U.S. orders non-essential Embassy staff and family members to leave Myanmar
Myanmar’s deposed leader Aung San Suu Kyi appeared in good health in a video meeting on Wednesday, one of her lawyers said, as the U.S. ordered its non-essential Embassy staff to leave after “horrifying” violence against opponents of a coup.
Ms. Suu Kyi, 75, was arrested on February 1, the day the military seized power. She faces charges that include illegally importing six handheld radios and breaching coronavirus protocols.
“Amay looks healthy, her complexion is good,” her lawyer Min Min Soe said, using an affectionate term meaning “mother” to refer to Ms. Suu Kyi.
Only the legal cases against her filed since the coup were discussed during the video conference, the lawyer said.
The military has also accused her of bribery in two recent news conferences.
Her lawyers say the charges were trumped up and dismissed the accusation of bribery as a joke.
The next hearing in her case is on Thursday.
At least 521 civilians have been killed in protests, according to the Assistance Association for Political Prisoners (AAPP).
Fighting has also flared between the Army and ethnic minority insurgents in frontier regions. Refugees fleeing the turmoil are seeking safety in neighbouring countries.
Thousands of protesters were out again on Wednesday in different parts of the country.

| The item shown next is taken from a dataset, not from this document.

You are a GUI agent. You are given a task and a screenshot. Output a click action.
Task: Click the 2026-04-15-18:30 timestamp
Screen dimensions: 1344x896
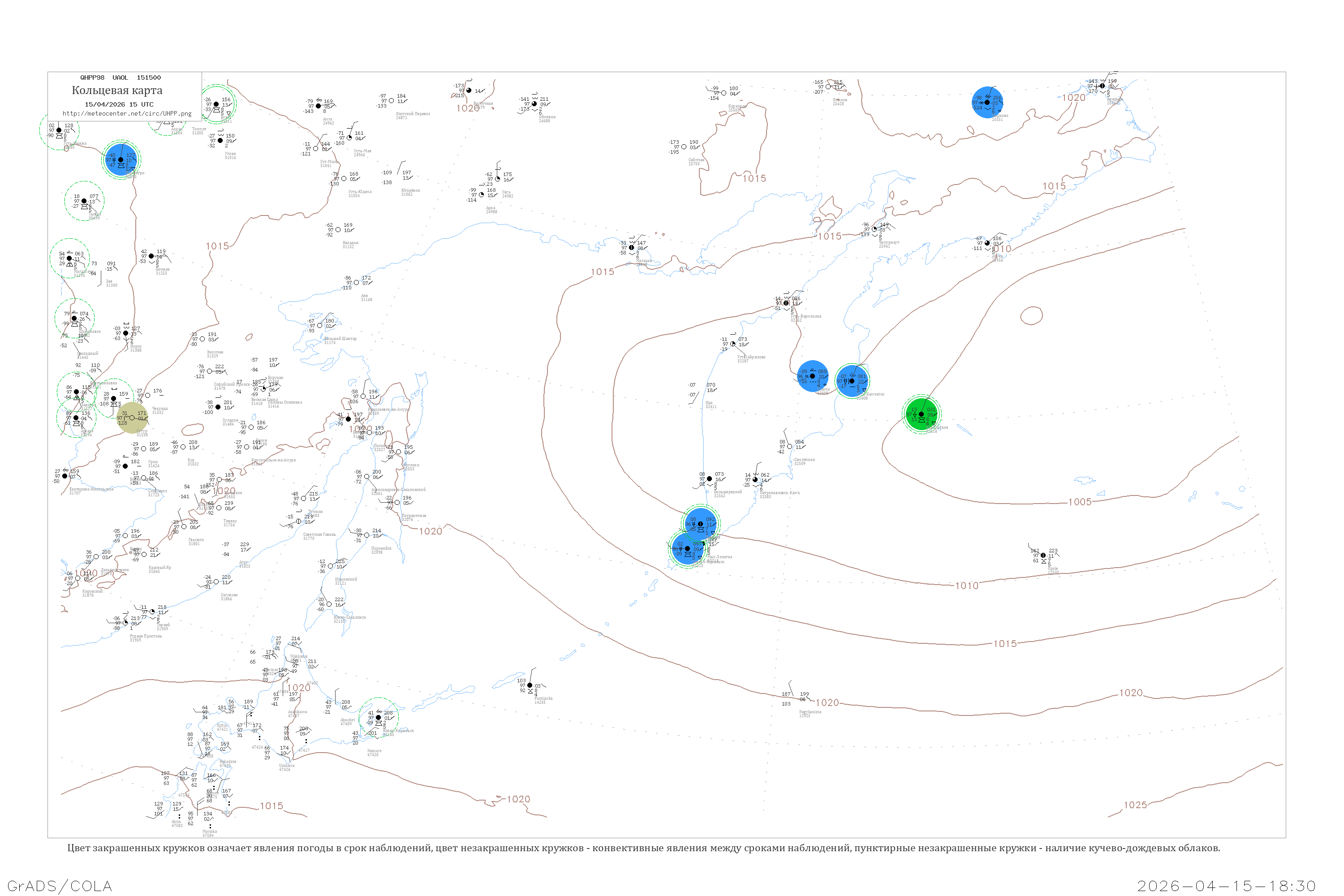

Residents in Yangon banged pots and pans and honked their car horns in a clamour of defiance as a news crew from CNN was shown around in what its correspondent said was a heavily armed convoy.
The United States on Tuesday ordered the departure of non-emergency U.S. government employees and family members due to concern over what U.S. Secretary of State Antony Blinken called the “increasingly disturbing and even horrifying violence” against demonstrators.